# Elara Las Vegas Parking



## NWTRVLRS (Aug 14, 2021)

Hi 

Can anyone tell me if the Elara charges for parking now? We are looking to do an Interval exchange.

Thank you!


----------



## bevans (Aug 14, 2021)

There is no parking charge as you park in the Miracle Mile parking structure to access the Elara. The Miracle Mile Shopping complex is free to all to park in. Curt


----------



## HGVC Lover (Aug 14, 2021)

bevans said:


> There is no parking charge as you park in the Miracle Mile parking structure to access the Elara. The Miracle Mile Shopping complex is free to all to park in. Curt



That change this month.  Parking is only free the first hour in the Miracle Mile parking garage.  Below is their new policy.

_"Parking will be free for anyone staying under an hour.

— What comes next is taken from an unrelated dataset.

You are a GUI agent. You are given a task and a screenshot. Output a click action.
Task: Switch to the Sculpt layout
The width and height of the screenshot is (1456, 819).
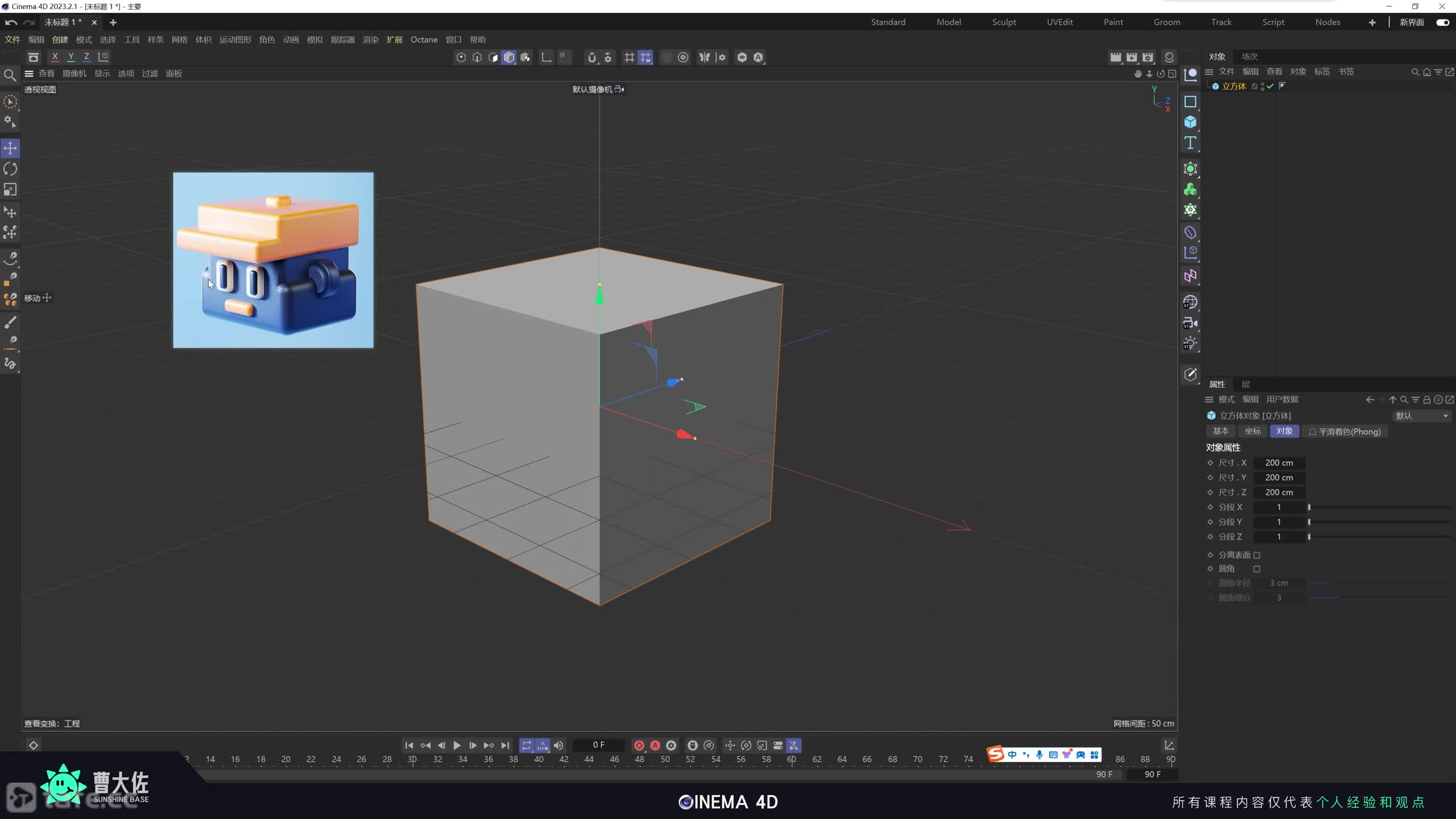(1004, 22)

For *one to four hours, the charge is $12*. The daily maximum is $15. Rates may vary for special events and valet parking."_


----------



## dayooper (Aug 14, 2021)

The Miracle Mile Shopping center started charging for parking on August 2nd (our arrival date at Elara). As an HGVC owner using points, we did not get charged for parking. The front desk gave us a key card with a bar code on the back for free parking.

I would call ahead if you are exchanging into the property. They might charge exchanges.


----------



## BK2019 (Aug 14, 2021)

I called the Elara front desk yesterday, HGVC owners booking with points or open season are not charged for parking. I didn't ask about exchanges like RCI or Interval.


----------



## mjm1 (Aug 14, 2021)

Thank you for sharing this information. We are locals and hadn’t heard of this change. We like parking there when we visit that end of the strip, so will have to park elsewhere. Fortunately we have a MGM credit card, which provides free parking at their resorts.

Best regards.

Mike


----------



## NWTRVLRS (Aug 14, 2021)

Thanks everyone!


----------



## dayooper (Aug 15, 2021)

mjm1 said:


> Thank you for sharing this information. We are locals and hadn’t heard of this change. We like parking there when we visit that end of the strip, so will have to park elsewhere. Fortunately we have a MGM credit card, which provides free parking at their resorts.
> 
> Best regards.
> 
> Mike



Actually, they only charged Monday afternoon and Friday/Saturday while we were there. I think they were having issues with the system as much of the week was free, but they always had someone working the entrance gate.


----------



## audirt (Aug 21, 2021)

We were at Elara in June and parking at Miracle Mile was a literal zoo.  Constant fender benders; verbal altercations between people fighting for spots; folks just hanging out smoking pot in the garage; literally a zoo.  I swore at the time that I would only do valet at Elara from that visit forward.  So this is really good news, IMO.

EDIT TO ADD: Valet was not running during our visit, in case anyone was curious.


----------



## dayooper (Aug 21, 2021)

audirt said:


> We were at Elara in June and parking at Miracle Mile was a literal zoo.  Constant fender benders; verbal altercations between people fighting for spots; folks just hanging out smoking pot in the garage; literally a zoo.  I swore at the time that I would only do valet at Elara from that visit forward.  So this is really good news, IMO.
> 
> EDIT TO ADD: Valet was not running during our visit, in case anyone was curious.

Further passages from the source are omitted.